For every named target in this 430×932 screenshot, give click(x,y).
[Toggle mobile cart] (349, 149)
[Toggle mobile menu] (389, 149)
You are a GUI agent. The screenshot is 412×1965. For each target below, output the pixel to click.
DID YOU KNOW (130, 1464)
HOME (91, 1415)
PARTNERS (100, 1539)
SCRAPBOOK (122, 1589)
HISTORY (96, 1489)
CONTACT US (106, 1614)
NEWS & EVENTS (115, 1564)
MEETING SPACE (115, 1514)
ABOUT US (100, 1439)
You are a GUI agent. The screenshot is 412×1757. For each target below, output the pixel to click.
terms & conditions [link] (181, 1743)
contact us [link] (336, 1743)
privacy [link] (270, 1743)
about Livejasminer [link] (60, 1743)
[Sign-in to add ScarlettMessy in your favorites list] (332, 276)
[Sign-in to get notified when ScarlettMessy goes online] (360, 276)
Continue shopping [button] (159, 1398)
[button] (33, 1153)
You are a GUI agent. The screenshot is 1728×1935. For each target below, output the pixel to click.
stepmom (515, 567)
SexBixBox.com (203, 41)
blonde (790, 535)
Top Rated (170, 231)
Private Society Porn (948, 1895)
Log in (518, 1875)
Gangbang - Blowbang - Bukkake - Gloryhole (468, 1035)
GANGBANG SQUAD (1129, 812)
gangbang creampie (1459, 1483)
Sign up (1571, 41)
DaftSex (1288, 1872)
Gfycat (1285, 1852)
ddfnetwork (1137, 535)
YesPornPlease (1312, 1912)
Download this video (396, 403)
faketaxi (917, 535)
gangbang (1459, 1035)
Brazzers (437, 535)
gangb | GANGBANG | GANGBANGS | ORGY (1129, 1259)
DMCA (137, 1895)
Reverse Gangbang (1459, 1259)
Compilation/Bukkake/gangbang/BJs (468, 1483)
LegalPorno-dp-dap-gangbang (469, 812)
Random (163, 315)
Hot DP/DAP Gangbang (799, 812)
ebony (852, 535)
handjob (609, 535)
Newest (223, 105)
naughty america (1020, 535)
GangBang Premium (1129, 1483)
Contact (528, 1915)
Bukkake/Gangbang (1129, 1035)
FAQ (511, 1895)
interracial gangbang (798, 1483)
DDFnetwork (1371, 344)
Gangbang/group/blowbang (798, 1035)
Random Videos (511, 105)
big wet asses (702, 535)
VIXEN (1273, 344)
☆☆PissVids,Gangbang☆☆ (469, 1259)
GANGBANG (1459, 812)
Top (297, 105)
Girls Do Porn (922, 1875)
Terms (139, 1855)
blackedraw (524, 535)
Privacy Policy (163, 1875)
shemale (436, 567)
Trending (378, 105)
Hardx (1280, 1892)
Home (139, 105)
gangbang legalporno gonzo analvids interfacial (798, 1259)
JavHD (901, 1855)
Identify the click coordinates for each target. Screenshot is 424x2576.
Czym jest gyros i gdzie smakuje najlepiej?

.....

**INSTRUCTIONS TO FOLLOW:** Look for the string "Toggle" in the data above and return every line that has it.

**RESULT OF THE EXERCISE:**
[Toggle mobile cart] (349, 149)
[Toggle mobile menu] (389, 149)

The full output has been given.